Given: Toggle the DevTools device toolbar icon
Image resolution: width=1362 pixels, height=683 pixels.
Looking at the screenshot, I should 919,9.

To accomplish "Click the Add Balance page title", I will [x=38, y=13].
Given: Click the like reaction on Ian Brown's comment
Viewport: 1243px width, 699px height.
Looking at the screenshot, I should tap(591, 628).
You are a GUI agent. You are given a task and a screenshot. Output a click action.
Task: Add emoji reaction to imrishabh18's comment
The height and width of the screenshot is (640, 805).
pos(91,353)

--

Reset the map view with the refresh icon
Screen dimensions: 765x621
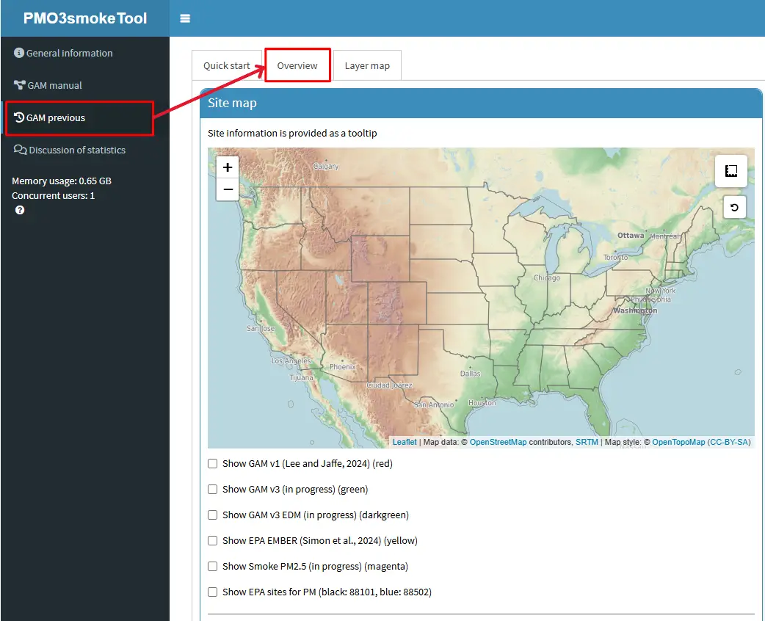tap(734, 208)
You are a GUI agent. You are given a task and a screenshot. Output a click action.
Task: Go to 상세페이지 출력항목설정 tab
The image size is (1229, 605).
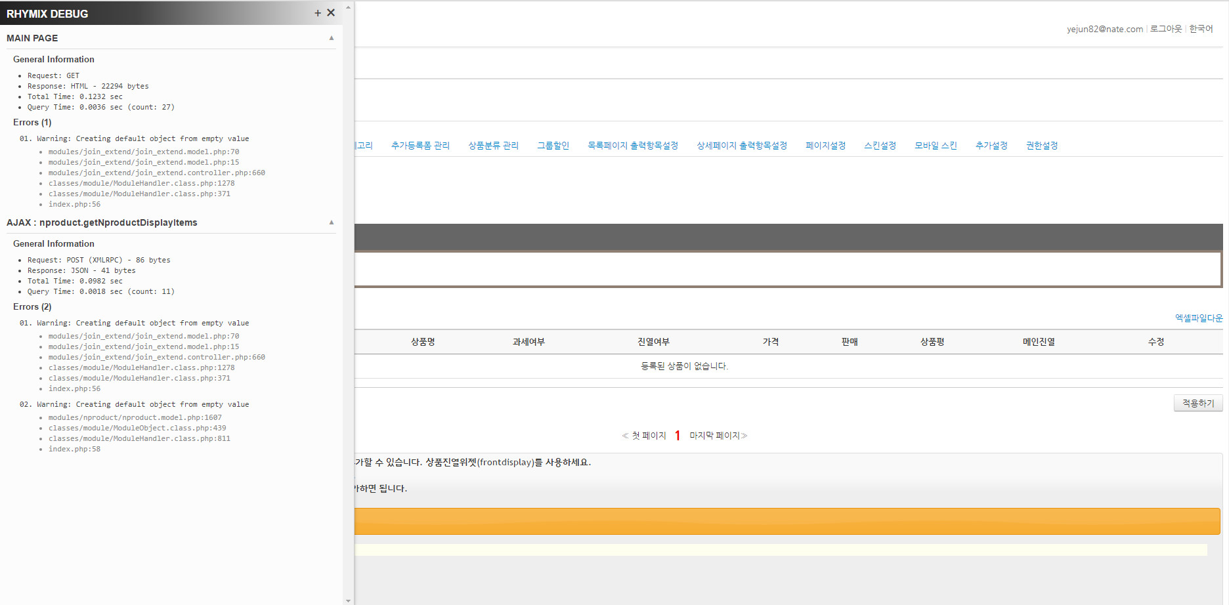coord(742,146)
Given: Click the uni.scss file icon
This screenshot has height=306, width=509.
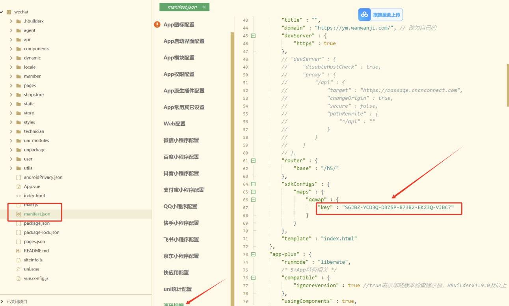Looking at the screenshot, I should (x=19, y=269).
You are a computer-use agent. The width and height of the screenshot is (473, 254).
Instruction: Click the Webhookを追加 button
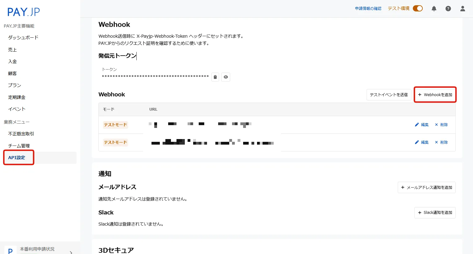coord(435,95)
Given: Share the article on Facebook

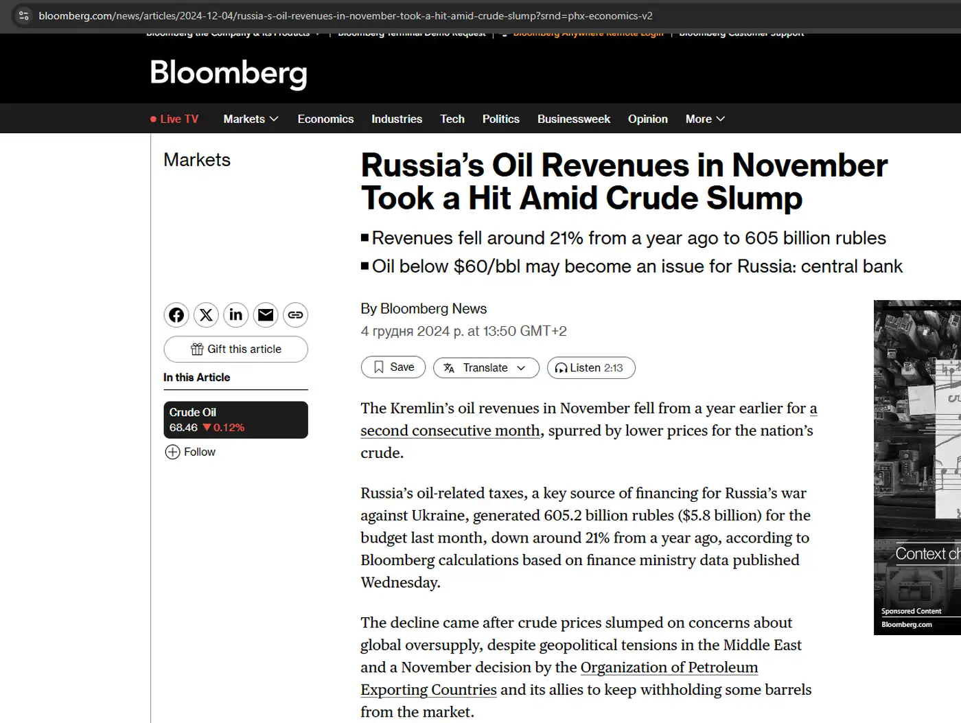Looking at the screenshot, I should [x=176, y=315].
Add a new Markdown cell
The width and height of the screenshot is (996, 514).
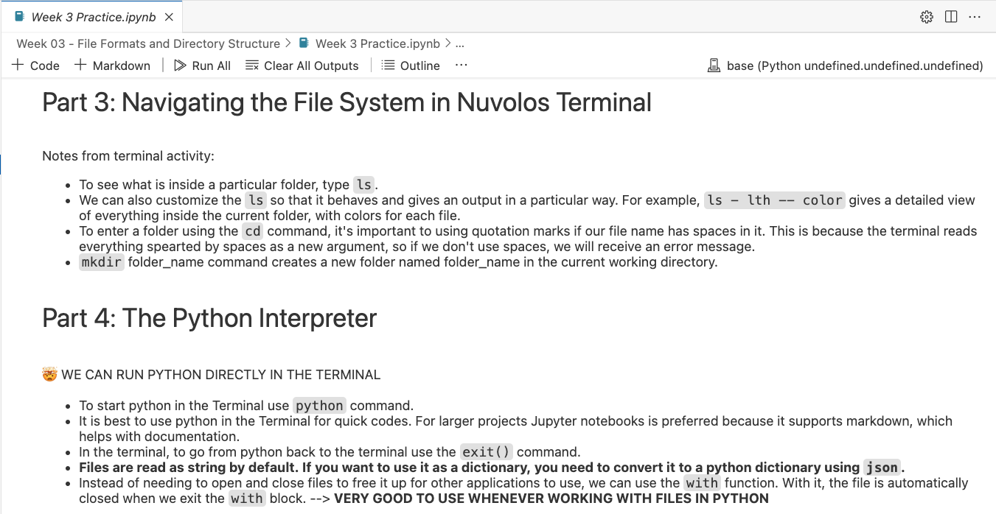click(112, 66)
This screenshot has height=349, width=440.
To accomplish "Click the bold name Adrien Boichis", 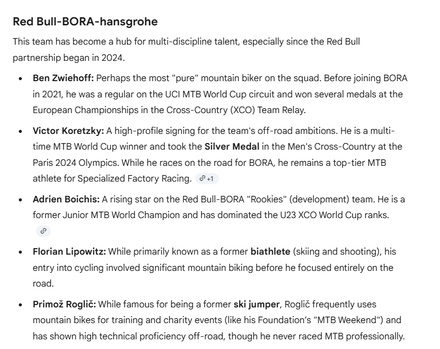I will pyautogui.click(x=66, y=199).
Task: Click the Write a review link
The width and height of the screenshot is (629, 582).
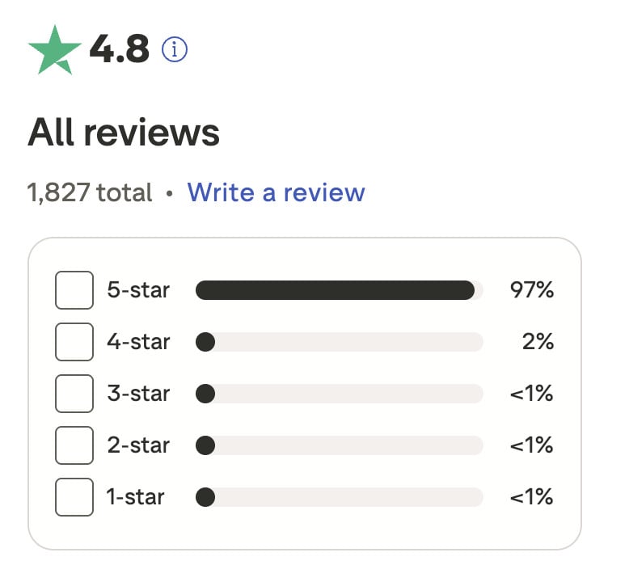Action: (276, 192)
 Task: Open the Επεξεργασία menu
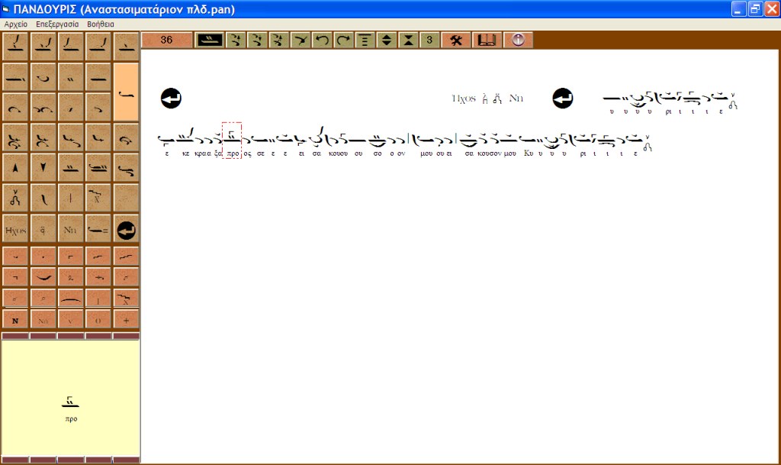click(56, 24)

Activity:
Only the number is needed: please work out how many lines in the data contain the string "reaction".

Completed task:
2